One of the world’s largest nongovernmental funders of science, the Wellcome Trust, is enlarging its focus to include goal-oriented, as well as basic research. The London-based philanthropy, which spends more than £1 billion per year, said today it will boost funding for research on infectious diseases, the health effects of global warming, and mental health. The new strategy moves it closer to philanthropies such as the Bill & Melinda Gates Foundation, which focuses on public health challenges around the world. “It’s a big shift,” says Jeremy Farrar, an infectious disease expert who leads the charity. “It’s not just about discovering stuff, it’s also about making sure that changes come to peoples’ lives.”
Wellcome already supports significant research in infectious disease. But outbreaks are “becoming larger, more frequent, and more complex,” a Wellcome spokesperson says, and so it will spend more money on researching neglected tropical diseases and pushing for “clinical trials with greater participant diversity.” It also hopes to make an impact in new areas. The spokesperson argues that there has been “little scientific progress in 30 years” on mental health or on the health impacts of global warming, which include the spread of infectious diseases and heat-related sickness and death.
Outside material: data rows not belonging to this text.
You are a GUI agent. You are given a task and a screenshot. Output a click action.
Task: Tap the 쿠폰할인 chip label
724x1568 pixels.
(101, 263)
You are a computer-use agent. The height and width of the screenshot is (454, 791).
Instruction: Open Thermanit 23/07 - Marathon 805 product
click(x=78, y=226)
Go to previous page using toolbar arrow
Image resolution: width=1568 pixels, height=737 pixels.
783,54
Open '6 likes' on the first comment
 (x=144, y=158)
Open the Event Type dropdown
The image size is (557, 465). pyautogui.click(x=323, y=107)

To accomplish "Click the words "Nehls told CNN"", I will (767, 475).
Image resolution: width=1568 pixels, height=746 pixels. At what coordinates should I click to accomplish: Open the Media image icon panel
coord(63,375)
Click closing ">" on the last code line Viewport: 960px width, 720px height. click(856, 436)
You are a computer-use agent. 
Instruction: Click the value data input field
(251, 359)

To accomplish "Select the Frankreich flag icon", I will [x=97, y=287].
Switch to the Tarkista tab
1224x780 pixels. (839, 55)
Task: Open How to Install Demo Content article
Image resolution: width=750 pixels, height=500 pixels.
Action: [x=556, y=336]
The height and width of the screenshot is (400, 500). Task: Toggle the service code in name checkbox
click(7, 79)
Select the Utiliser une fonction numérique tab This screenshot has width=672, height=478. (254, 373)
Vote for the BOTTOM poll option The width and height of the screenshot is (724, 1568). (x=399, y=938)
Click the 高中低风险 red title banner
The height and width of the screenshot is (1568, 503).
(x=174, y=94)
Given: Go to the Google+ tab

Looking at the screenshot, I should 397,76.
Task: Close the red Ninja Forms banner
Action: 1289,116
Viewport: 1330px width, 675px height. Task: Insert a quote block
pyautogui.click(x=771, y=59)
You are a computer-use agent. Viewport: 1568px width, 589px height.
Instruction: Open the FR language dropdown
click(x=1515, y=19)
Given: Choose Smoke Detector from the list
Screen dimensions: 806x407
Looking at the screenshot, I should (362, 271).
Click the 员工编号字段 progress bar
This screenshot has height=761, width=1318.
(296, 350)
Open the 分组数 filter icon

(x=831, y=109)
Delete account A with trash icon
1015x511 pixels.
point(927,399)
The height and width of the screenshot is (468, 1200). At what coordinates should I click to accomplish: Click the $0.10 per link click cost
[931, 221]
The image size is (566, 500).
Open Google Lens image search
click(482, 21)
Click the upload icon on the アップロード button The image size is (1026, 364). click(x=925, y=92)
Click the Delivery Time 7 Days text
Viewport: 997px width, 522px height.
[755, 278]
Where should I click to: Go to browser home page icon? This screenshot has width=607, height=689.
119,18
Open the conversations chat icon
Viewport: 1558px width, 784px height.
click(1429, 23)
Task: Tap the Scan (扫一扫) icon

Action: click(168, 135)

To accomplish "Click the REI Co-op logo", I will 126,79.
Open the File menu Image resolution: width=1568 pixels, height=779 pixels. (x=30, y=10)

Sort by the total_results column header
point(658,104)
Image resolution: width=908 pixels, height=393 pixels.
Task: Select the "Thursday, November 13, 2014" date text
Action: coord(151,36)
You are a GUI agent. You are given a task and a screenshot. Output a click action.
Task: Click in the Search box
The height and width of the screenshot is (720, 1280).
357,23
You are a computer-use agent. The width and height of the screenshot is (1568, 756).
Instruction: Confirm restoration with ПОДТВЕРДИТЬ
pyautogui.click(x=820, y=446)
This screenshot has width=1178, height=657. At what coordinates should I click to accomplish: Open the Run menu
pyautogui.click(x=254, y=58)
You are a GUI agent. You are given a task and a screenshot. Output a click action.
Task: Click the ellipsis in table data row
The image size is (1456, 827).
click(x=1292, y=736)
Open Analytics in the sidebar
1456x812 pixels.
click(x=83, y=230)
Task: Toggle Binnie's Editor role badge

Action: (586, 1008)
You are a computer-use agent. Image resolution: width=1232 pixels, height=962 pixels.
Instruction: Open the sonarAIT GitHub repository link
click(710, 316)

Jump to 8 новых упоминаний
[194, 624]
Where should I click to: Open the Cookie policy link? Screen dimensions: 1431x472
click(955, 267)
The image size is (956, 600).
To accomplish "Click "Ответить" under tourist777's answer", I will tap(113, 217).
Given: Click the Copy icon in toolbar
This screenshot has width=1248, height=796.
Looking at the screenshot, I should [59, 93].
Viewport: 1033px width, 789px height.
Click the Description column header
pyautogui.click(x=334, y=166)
Adding mental health is a particularly big step, says Devi Sridhar, a global health expert at the University of Edinburgh who receives some funding from Wellcome and who consulted on a review that led to the new strategy. “We haven’t really seen a charity take on the mental health agenda,” she says.
The strategy is likely to influence other funders because the Wellcome Trust has a huge sway in the U.K. research system and beyond, says James Wilsdon, a science policy expert at the University of Sheffield who is partly funded by Wellcome. “In a sense, where Wellcome moves, others quite often follow.”
Wellcome, which has seen its endowment rise to £28 billion (more than the $22.6 billion of the Howard Hughes Medical Institute and less than the Gates Foundation’s $50 billion), also plans to spend a bigger share of its money outside of the United Kingdom. The trust wants to foster international cooperation as a counterweight to rising nationalism, Farrar says. “If you look at any of the challenges we face, not just the three we’ve chosen but any of the others, then I think the answers do not lie in returning to a 20th century nationalistic agenda.”
Farrar acknowledges that the new strategy is a departure from a focus on curiosity-driven basic research. “There are certain challenges, where you can’t just leave it to the idiosyncrasies of discovery,” he says. “You have to have a greater sense of mission of where you’re trying to get to.”
He adds, however, that basic research will still be the major beneficiary over the next 3 to 5 years. That’s partly because Wellcome needs to develop expertise in areas like climate change. “The frank truth is we couldn’t put a huge amount of money into that space at the moment and know quite where to use it,” Farrar says. Given Wellcome’s growing wealth, money for basic research could stay roughly at current levels while spending in the new focus areas ramps up, the Wellcome spokesperson says.
Helga Nowotny, a former president of the European Research Council (ERC), the EU basic research funding organization, says that is good news. As the coronavirus pandemic and climate change press down on society, research focused on pressing current problems is in vogue, and often it comes at the expense of basic research. In a July budget deal, for example, European leaders proposed slashing the ERC budget in favor of more applied research. “The tendency to prioritize short-term–oriented research over discovery research has recently increased again,” she says.